+++ Records for this task +++

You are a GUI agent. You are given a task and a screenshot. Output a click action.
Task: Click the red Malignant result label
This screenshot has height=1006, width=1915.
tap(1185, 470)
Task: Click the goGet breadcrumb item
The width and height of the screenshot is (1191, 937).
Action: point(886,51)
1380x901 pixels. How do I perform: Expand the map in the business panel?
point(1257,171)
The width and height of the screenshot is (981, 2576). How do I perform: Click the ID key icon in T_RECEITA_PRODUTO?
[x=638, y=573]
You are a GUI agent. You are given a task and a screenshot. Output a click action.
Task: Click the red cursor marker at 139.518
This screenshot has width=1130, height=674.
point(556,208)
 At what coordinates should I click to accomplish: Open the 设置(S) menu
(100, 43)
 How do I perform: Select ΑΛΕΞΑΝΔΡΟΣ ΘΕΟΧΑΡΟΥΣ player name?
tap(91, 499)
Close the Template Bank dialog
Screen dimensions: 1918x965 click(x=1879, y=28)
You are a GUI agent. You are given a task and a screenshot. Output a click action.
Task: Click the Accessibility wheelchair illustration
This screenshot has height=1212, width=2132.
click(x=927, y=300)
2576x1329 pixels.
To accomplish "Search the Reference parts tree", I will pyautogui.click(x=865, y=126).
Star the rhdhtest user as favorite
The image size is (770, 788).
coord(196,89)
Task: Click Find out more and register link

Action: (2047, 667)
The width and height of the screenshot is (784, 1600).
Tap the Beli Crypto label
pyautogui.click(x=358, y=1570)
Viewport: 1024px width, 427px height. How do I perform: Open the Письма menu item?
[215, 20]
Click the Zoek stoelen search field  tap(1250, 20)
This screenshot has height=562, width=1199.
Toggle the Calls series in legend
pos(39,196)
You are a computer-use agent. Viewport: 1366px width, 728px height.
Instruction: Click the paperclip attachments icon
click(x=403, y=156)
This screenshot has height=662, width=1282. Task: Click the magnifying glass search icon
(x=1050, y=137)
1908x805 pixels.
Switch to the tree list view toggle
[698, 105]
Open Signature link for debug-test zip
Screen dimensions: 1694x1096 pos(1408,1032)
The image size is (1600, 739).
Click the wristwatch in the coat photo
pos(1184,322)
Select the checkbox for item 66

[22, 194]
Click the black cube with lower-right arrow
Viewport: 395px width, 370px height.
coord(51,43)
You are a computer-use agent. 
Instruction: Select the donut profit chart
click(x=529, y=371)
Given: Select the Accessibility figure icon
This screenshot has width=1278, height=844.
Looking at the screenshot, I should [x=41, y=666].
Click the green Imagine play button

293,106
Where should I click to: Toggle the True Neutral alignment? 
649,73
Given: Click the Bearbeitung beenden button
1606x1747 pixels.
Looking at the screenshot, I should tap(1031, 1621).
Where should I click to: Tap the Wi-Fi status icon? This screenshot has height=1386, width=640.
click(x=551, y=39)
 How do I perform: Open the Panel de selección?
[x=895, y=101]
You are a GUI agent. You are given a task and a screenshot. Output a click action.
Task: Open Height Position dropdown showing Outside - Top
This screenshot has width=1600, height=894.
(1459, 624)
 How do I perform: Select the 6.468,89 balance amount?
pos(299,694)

+++

Task description »
In the data above, how many lines hold the string "computer"? Give the number by itself.

Task result »
2